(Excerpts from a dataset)
*** Block opens ***
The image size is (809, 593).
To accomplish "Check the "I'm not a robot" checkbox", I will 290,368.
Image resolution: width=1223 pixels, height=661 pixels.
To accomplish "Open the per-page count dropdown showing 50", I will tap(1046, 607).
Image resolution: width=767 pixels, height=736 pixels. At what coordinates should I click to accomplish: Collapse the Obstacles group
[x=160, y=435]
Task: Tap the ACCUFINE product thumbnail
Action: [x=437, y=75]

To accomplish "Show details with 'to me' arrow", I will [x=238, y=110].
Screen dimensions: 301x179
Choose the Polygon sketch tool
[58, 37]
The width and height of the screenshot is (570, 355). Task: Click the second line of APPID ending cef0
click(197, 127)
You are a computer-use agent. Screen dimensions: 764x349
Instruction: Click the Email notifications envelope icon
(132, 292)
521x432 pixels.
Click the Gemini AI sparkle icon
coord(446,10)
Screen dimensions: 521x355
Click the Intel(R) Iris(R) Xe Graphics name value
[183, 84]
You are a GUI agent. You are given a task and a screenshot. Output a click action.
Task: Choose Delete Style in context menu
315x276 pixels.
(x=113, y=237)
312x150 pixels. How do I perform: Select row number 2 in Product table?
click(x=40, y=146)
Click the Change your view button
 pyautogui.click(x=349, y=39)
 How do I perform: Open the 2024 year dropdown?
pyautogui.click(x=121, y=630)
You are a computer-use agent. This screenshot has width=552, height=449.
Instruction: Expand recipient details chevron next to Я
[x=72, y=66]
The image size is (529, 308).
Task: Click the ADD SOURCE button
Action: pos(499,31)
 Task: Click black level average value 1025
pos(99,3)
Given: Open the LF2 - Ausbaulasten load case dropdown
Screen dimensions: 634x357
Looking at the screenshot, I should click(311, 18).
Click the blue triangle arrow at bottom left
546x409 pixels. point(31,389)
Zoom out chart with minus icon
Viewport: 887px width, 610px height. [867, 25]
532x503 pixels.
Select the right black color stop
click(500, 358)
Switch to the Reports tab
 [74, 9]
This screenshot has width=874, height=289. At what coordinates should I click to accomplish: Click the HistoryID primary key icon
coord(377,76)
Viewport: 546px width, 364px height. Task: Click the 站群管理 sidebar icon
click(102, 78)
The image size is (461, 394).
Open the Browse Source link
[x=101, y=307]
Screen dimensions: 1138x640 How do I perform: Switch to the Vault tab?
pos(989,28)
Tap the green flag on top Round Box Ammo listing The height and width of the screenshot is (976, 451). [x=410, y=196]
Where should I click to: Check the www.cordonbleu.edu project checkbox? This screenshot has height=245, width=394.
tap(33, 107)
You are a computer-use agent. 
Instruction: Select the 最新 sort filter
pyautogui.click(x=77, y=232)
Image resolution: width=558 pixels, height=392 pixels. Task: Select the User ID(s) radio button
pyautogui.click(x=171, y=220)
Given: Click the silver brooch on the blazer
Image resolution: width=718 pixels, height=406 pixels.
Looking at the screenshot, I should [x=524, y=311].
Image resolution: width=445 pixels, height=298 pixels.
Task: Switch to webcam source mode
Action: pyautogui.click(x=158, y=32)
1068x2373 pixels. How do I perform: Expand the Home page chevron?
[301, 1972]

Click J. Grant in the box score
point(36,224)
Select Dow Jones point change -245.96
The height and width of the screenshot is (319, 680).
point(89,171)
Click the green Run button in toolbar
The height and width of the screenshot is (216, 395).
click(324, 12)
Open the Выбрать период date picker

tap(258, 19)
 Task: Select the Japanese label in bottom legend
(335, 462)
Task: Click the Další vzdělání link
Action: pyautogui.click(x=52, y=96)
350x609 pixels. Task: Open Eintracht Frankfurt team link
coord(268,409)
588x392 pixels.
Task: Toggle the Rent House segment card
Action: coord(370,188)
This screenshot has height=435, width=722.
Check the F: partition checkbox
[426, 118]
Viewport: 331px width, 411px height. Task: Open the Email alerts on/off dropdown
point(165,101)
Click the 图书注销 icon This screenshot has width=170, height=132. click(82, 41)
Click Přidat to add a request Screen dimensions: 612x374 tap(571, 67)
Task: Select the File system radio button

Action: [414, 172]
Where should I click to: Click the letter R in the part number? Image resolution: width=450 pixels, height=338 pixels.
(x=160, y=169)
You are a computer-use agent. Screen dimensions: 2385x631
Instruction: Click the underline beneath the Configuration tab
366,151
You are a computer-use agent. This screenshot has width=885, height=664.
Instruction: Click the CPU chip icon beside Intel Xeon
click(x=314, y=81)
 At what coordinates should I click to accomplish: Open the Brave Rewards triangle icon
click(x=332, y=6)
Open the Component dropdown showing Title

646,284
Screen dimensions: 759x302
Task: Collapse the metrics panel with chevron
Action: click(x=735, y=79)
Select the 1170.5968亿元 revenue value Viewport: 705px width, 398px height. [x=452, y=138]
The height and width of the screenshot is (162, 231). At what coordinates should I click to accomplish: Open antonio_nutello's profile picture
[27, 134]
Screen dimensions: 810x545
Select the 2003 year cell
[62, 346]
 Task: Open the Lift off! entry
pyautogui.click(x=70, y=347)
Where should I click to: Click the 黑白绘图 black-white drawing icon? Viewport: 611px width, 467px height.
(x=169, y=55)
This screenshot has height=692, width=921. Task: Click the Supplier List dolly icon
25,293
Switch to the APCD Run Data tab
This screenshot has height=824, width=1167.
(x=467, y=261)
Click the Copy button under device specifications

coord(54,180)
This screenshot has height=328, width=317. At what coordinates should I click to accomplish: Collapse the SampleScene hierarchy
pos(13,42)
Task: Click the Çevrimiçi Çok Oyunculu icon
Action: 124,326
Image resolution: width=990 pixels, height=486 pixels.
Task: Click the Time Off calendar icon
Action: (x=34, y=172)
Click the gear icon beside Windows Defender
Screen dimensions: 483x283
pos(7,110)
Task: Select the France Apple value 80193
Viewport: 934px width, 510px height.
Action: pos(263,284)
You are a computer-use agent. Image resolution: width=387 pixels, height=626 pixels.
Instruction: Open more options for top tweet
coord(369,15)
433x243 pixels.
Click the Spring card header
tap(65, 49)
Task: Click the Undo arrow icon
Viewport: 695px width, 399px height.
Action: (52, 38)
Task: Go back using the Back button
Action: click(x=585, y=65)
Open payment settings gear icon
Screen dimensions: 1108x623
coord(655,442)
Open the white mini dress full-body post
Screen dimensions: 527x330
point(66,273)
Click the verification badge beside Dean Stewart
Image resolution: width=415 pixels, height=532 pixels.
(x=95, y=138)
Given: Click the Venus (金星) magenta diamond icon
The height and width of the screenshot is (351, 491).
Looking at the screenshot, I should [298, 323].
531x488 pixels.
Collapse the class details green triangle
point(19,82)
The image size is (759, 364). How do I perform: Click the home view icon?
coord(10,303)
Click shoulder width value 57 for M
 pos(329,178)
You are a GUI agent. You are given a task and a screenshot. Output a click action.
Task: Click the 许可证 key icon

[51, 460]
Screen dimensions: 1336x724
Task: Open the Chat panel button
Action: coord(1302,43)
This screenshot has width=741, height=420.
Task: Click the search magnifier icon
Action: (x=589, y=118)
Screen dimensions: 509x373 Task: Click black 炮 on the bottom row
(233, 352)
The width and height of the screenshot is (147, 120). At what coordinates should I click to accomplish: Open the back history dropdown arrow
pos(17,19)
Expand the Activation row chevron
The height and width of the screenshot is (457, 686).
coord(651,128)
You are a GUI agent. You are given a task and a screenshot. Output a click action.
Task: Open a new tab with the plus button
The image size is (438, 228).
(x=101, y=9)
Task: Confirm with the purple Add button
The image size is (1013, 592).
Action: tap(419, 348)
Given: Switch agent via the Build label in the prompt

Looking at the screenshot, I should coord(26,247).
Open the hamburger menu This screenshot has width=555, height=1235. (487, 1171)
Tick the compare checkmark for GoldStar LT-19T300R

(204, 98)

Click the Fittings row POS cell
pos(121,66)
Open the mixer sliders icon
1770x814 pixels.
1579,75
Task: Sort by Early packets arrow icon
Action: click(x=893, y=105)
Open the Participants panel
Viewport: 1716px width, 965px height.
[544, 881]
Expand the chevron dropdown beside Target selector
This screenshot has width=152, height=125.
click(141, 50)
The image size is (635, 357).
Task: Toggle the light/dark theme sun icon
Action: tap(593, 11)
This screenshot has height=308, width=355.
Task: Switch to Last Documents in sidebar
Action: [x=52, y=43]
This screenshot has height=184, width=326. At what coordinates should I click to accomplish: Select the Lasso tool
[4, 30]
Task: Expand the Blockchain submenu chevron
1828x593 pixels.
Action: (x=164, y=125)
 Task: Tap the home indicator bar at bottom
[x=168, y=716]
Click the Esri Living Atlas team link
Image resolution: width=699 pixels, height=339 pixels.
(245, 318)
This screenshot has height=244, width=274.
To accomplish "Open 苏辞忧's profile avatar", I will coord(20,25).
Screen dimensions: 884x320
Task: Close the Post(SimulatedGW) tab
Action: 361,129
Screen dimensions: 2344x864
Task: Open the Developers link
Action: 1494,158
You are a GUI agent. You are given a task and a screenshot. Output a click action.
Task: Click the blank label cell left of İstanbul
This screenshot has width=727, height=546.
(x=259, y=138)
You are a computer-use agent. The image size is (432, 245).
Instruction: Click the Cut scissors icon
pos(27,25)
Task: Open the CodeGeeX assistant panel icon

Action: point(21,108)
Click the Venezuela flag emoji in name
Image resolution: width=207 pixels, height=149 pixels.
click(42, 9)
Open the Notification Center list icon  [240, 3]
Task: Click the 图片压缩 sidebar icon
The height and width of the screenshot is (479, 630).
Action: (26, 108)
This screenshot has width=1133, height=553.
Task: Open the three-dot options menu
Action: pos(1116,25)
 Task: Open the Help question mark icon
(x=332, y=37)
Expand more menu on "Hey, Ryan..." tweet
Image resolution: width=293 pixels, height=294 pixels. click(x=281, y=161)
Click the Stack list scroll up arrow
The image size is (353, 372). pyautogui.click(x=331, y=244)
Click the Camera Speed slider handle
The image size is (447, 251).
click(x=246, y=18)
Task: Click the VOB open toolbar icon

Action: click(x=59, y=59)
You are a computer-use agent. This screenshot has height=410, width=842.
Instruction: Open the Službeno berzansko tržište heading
*** Block closes ***
When a line in the data holds the word "flag", show that line.

WRITTEN SOLUTION -
Tap the green flag on top Round Box Ammo listing The height and width of the screenshot is (976, 451). [x=410, y=196]
Click the Venezuela flag emoji in name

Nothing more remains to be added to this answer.